Un autre point à avoir en tête est le temps important qui devrait se dérouler avant de voir apparaître les premiers effets concrets de l’ESPR. La rédaction de directives spécifiques à chaque catégorie de produits représente un travail immense, qui ne pourra pas être terminé avant une dizaine d’années sans des moyens humains et financiers suffisants. Or, à ce stade, la Commission européenne ne prévoit pas de ressources humaines supplémentaires sur le sujet de l’écoconception, malgré une ambition revue à la hausse sur les objectifs. Il sera important que la Commission veille à associer l’ensemble des parties prenantes à ces travaux, notamment les ONGs œuvrant pour la durabilité, dont les ressources sont malheureusement souvent faibles par rapport aux enjeux et au lobbying des industriels.

Par ailleurs, le principe d’autorégulation du marché comme alternative à la régulation occupe encore une place importante dans le texte. Concrètement, cela signifie que les fabricants pourront proposer eux-mêmes des exigences pour les produits qu’ils mettent sur le marché de manière « volontaire » si une directive spécifique n’existe pas encore pour ces produits. Cela nous ramène au problème précédent : on peut craindre que, faute de temps et de moyens, les institutions européennes délèguent aux entreprises le soin de créer leurs propres règles pour une part conséquente des produits.

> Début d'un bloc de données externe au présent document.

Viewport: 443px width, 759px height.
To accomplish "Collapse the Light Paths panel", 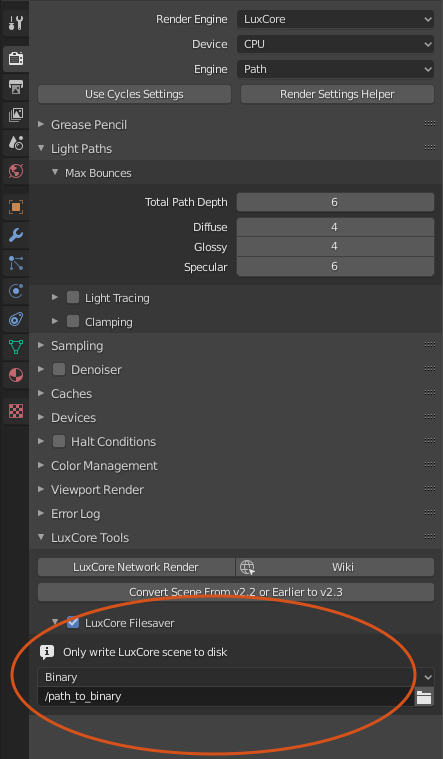I will pos(81,149).
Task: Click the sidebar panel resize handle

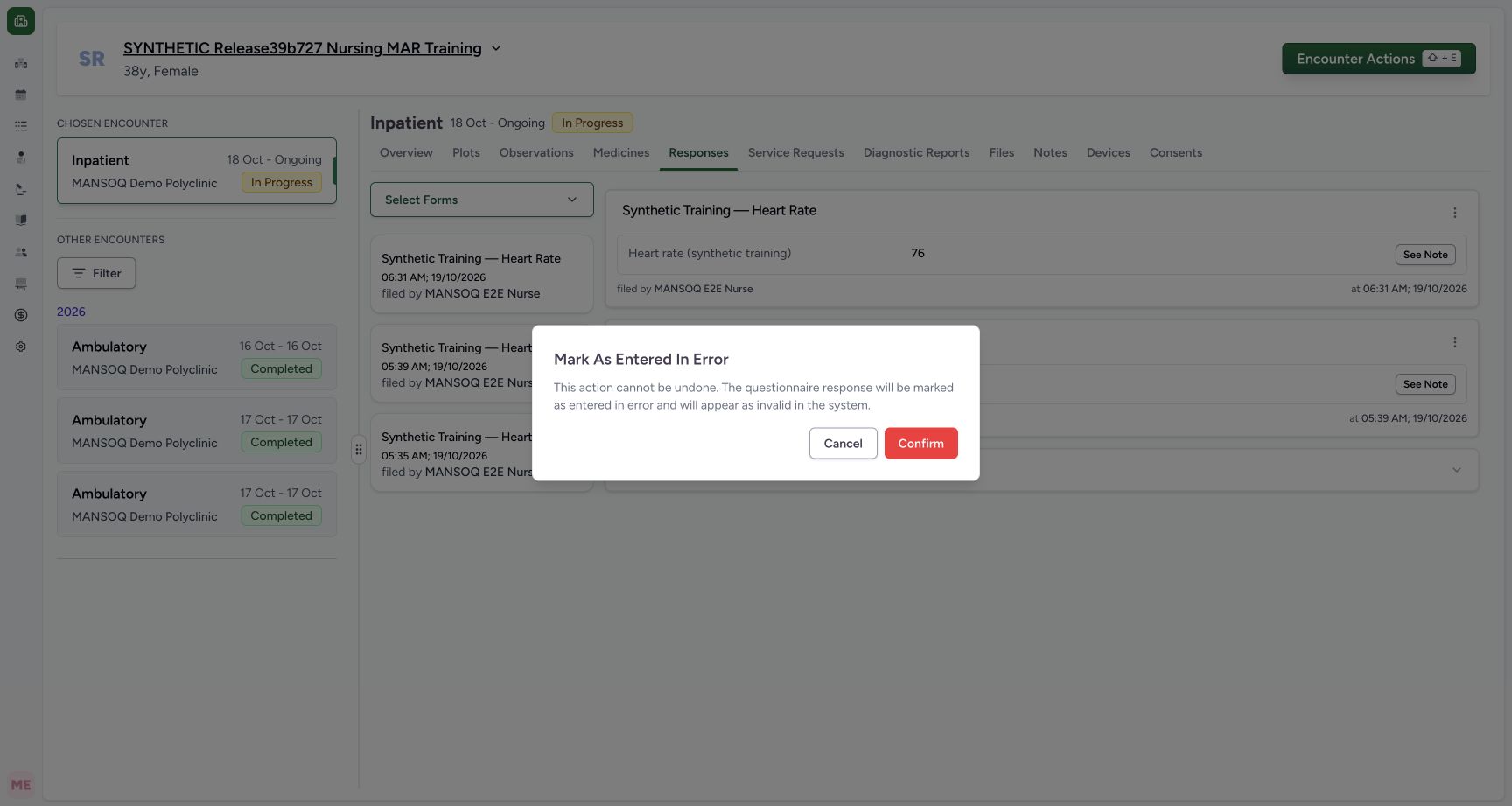Action: (x=359, y=450)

Enfin, il est important de garder à l’esprit que c’est dans le détail de la rédaction des directives spécifiques à chaque produit que l’essentiel se jouera. Il faudra veiller à ce que les seuils et critères fixés soient les bons, sans quoi cette régulation pourrait devenir une coquille vide… voire même contre-productive.

Et après ?

Le projet de texte de la Commission fait l’objet d’une consultation publique ouverte jusqu’au 21 juin 2022. Pour entrer en vigueur, il devra ensuite être adopté par le Conseil et le Parlement, qui ont la possibilité de l’amender. Par ailleurs, ce texte est complété par l’initiative visant à donner aux consommateurs les moyens d’agir en faveur de la transition écologique et l’initiative sur le droit à la réparation.